El Mundo de Ayer

En uno de mis artículos anteriores del semanario “Ágora” les comentaba un poco, solo un poco, de lo que fue mi niñez, en la que se me presentaron vivencias de todo género, claro que las experiencias que más dejaron huella en mi conciencia fue la perdida temprana de mi hermano Agustín, que era dos años mayor que yo,  pues él nació el 28 de agosto de 1926 y yo nací el 7 de octubre de 1928, dos años después perdí a mi padre, a quien se le podía considerar como anciano o gente de la tercera edad de esa época.

SAN JUAN ANTIGUO 034

Fue mi madre la que supo enseñarme el interés de formar mí inteligencia y mí comportamiento que me darían la capacidad para aprender, cambiar y modificar mí conducta, y adaptarme a situaciones nuevas.

Mi vida de niño y de adolescente transcurrió en la finca conocida como el Parían Viejo frente al Santuario, y en las calles Zaragoza y Rita Pérez, estando de por medio el Parían formado por los corredores y portales de las calles Rita Pérez y calle Zaragoza. En esta gran finca de dos pisos, que estaba construida con departamentos o piezas, tanto en su piso inferior como en el segundo piso, al cual, como es lógico, se subía por una escalinata con su descanso, y al final, con una puerta de madera a manera de cancel y que se abría para entrar al segundo piso.

En dicha finca vivían varias familias, las cuales estaban integradas por niños y niñas de diferentes edades, por eso puedo afirmar con seguridad que el contacto de los juegos y demás aventuras de la infancia se me presentaron objetivamente con los niños del parían, y que al principio parecían desprovistos de sentido, hoy de pronto se coordinan y aparecen claramente dirigidos.

Puedo afirmar, por propia experiencia, que la vida me otorgó, como a todo ser humano, las estimaciones más tempranas de conducta inteligente, por estar basadas en la actividad sensorial-motriz, que se distinguen muy bien definidas en la capacidad de mirar, oír, emitir sonidos, cambiar de postura, sentarse, ponerse de pie u andar.

Hoy sé que a medida que crece el niño, el desarrollo de la actividad sensorial y de las respuestas motoras se hace más ostensible, hasta adquirir su plena formación cuando las respuestas más sencillas se combinen, tornándose más complicada.

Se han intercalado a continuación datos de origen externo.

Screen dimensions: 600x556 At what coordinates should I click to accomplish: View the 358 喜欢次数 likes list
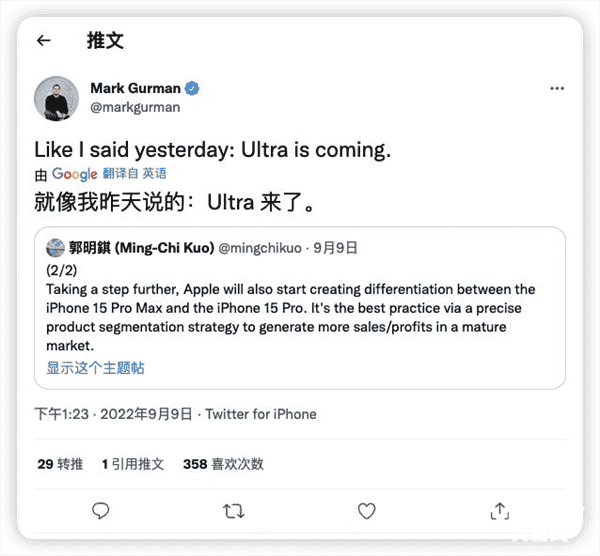pos(223,464)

Esto lo comento porque recuerdo que en el Parían, pero no solo en el Parían sino, por ejemplo, en la calle o en la plaza de armas, cuando podía salir a jugar con otros niños, me podía dar cuenta de que alguno de ellos se ponía mejor ropa que la mía, que se ponían buen calzado y podían jugar y distraerse con sus patines o con otros objetos que para mí guardaban distancia, pues mi situación económica no me permitía usar esa ropa, ponerme calzado en mis pies y tener juguetes como patines, o carritos, o bicicletas, o comprar golosinas apetitosas, cosas vedadas para mí, pero me consolaba si me invitaban a jugar a los encantados o a la chucha, y también cuando los podía empujar en sus patines o carritos, y todos los demás juegos que nos ocupaban más que lo que portaban nuestros cuerpos de niño.

Recuerdo que en la plaza principal y en la parte de la calle Rita Pérez que daba al Parían Nuevo, ahora Hotel Posada Arcos, vendían cacahuates tostados, marías gordas, pinole y arroz con leche, y en contadas ocasiones mi madre me daba cinco centavos con los que podía comprarme un palito de cacahuates, o una maría gorda, o un arroz con leche, pero esas oportunidades se presentaban muy retiradas; pero eso sí, en la cocina nunca faltó un plato de frijoles, unas tortillas hechas a mano y un sabroso jarro de atole o de hojas de naranjo, y con la pancita llena nos sentíamos felices, y nunca sentí envidia porque algunos niños se ponían mejor ropa o zapatos, y porque podían comprar todos los días golosinas en la plaza o en el mercado.

Por eso puedo afirmar que la conducta inteligente se manifiesta en la aptitud para resolver problemas desconocidos, siempre que se presente la habilidad para adoptar actitudes congruentes ante situaciones nuevas, en la posibilidad de sacar provecho de experiencias anteriores.